The state attorneys additionally argued that the state has a compelling interest in “protecting unborn life,” which they said may outweigh a person’s right in her health-care directive. Any burden on the dying woman would be “minimal or even trivial,” they said, because it would be temporary and would never exceed nine months.
Simpson, who told the parties that he had previously reviewed all written motions and responses in the case, said little during the brief oral arguments Monday. He did, however, observe that under the state’s theory of the case it would be “almost impossible for anyone to ever have standing” to file a suit because they would by definition be incapacitated.
Simpson did not indicate when he would rule on the state’s motion.
Monday’s hearing was the second time in recent weeks that state attorneys have been in Lawrence to defend challenged statutes. In November, Kobach personally appeared in Douglas County District Court to defend Senate Bill 63, which the Kansas Legislature passed earlier this year to ban gender-affirming care such as puberty blockers, hormone therapies or surgeries for minors.

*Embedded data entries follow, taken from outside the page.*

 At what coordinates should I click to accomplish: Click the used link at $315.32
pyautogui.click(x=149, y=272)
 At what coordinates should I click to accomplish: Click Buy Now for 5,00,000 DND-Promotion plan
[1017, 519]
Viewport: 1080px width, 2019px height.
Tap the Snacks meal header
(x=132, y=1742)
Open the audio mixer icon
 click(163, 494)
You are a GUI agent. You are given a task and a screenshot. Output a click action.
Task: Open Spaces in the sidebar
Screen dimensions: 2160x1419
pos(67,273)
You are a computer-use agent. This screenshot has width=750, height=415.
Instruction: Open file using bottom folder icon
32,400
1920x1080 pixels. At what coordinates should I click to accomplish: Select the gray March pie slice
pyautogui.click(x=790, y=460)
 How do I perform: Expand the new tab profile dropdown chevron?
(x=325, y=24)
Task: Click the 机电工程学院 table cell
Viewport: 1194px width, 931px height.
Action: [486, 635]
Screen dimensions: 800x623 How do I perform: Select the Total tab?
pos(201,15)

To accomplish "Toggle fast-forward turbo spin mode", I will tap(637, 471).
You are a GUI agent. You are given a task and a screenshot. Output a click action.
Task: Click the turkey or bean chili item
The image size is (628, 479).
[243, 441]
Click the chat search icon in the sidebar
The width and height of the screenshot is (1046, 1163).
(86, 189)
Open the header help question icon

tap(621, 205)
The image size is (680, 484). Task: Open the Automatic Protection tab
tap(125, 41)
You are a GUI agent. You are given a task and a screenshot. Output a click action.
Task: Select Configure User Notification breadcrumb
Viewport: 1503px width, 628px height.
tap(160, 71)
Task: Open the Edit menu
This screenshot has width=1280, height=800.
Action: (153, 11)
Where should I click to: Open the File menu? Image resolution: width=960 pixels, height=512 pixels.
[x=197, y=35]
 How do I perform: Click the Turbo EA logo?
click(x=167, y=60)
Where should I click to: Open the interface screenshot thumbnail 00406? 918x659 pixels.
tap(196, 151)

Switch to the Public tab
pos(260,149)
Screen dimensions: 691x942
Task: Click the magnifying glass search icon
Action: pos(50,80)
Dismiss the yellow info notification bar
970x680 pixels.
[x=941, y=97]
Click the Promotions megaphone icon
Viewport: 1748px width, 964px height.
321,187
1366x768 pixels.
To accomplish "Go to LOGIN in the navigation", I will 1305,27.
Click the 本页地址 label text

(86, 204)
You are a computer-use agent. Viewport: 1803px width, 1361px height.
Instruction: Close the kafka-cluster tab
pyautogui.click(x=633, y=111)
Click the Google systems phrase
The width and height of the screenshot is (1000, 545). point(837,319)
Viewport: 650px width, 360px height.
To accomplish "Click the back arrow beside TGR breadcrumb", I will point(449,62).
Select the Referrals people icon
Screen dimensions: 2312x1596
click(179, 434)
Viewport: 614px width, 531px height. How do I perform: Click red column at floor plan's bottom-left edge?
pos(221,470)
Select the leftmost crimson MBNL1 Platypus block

In both lawsuits plaintiffs have relied on the argument that the Kansas Constitution protects a broader category of substantive rights than the federal constitution, including the “inalienable natural right of liberty, as well as the unenumerated rights of personal autonomy and privacy.”
In his November arguments on SB 63, Kobach argued to Douglas County Judge Carl Folsom III that the Kansas Constitution is “co-extensive” with the U.S. Constitution and does not confer an additional right.
In the Dobbs case in 2022, the U.S. Supreme Court found that the U.S. Constitution does not contain a right to abortion. In 2019, though, the Kansas Supreme Court, in the Hodes decision, came to a different conclusion regarding the Kansas Constitution, declaring that its right to personal autonomy “allows a woman to make her own decisions regarding her body, health, family formation, and family life — decisions that can include whether to continue a pregnancy.”
In the living-will case, plaintiffs on Monday urged Simpson to consider Hodes in his decision while the state argued that Hodes has no application beyond matters of abortion.